Other presidents who were former senators who had taken on some other job in between, something that enabled them to demonstrate different kinds of leadership skills associated with the executive branch. This was certainly the case with Biden, whose two terms as vice president under Obama were essential to what his supporters touted when defeating then-President Donald Trump in 2020.
Harris will have some work to do in the weeks ahead to prevent the Trump campaign from using her senatorial career against her.
The advantage Harris enjoys is that, like Biden, her time as vice president can be an asset.
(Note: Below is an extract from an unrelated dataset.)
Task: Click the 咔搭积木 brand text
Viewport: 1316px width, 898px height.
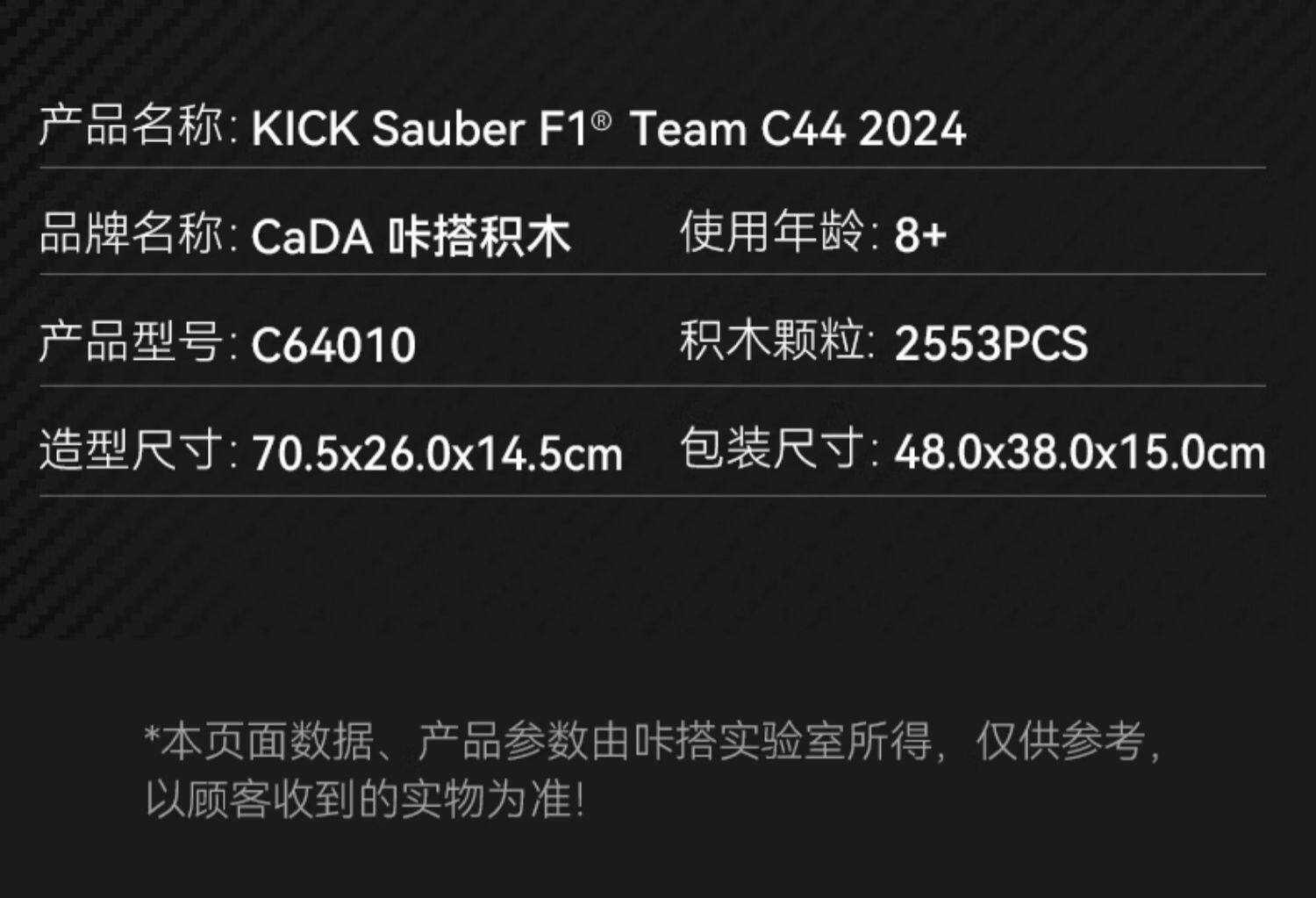Action: pos(479,237)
She must fight back as Trump tries to frame these years, as he immediately attempted to do by going after her work as the “border czar.” Harris’s team needs to turn attention to her role at the Munich Security Conference, the release of the hostages from Russia, and her work on reproductive rights since the Supreme Court’s Dobbs decision that overturned Roe v. Wade and the right to an abortion, as well as her extensive role for the administration on policies related to artificial intelligence. At the same time, they should not run away from her work as a senator, particularly her role in judicial hearings.
If the vice president wins in November, the combination of her victory as well as Biden’s in 2020 might just encourage other talented senators to give serious thought to a future on 1600 Pennsylvania Ave.